US 12,273,382 B2
Multi-factor authentication
Karl Ackerman, Topsfield, MA (US); John Edward Tyrone Shaw, Oxford (GB); Craig Paradis, Bolton, MA (US); Andrew J. Thomas, Oxfordshire (GB); and Kenneth D. Ray, Seattle, WA (US)
Assigned to Sophos Limited, Abingdon (GB)
Filed by Sophos Limited, Abingdon (GB)
Filed on Dec. 18, 2018, as Appl. No. 16/224,398.
Application 16/224,398 is a continuation of application No. PCT/US2016/040397, filed on Jun. 30, 2016.

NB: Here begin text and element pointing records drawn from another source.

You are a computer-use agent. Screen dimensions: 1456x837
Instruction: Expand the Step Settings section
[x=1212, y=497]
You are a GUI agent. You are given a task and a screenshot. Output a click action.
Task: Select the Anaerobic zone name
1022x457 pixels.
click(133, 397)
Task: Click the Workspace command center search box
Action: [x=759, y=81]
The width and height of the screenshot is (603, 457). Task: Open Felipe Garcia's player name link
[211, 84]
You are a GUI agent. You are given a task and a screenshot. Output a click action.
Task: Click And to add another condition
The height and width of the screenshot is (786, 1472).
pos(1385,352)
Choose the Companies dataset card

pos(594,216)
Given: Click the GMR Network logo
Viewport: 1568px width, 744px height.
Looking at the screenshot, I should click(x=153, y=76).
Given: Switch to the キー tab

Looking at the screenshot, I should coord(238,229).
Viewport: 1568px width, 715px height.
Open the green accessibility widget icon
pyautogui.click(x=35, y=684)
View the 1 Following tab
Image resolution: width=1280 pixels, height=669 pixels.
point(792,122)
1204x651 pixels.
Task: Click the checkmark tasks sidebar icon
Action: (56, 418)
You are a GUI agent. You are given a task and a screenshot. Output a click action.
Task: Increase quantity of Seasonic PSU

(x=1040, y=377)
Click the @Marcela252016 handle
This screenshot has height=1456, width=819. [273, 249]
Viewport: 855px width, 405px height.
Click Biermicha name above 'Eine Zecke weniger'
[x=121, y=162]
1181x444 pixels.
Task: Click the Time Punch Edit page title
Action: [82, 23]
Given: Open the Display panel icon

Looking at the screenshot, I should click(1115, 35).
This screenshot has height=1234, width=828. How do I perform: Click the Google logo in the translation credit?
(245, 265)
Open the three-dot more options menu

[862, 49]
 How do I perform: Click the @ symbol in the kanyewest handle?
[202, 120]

Prior Publication US 2019/0123904 A1, Apr. 25, 2019
Int. Cl. G06F 21/00 (2013.01); G06F 11/00 (2006.01); G06F 21/40 (2013.01); G06F 21/43 (2013.01); G06F 21/44 (2013.01); G06F 21/45 (2013.01); G06F 21/55 (2013.01); G06F 21/56 (2013.01); G06F 21/57 (2013.01); G06F 21/64 (2013.01); H04L 9/32 (2006.01); H04L 9/40 (2022.01); H04L 41/0631 (2022.01); H04L 41/142 (2022.01); H04L 43/10 (2022.01); H04L 51/212 (2022.01); H04L 67/104 (2022.01)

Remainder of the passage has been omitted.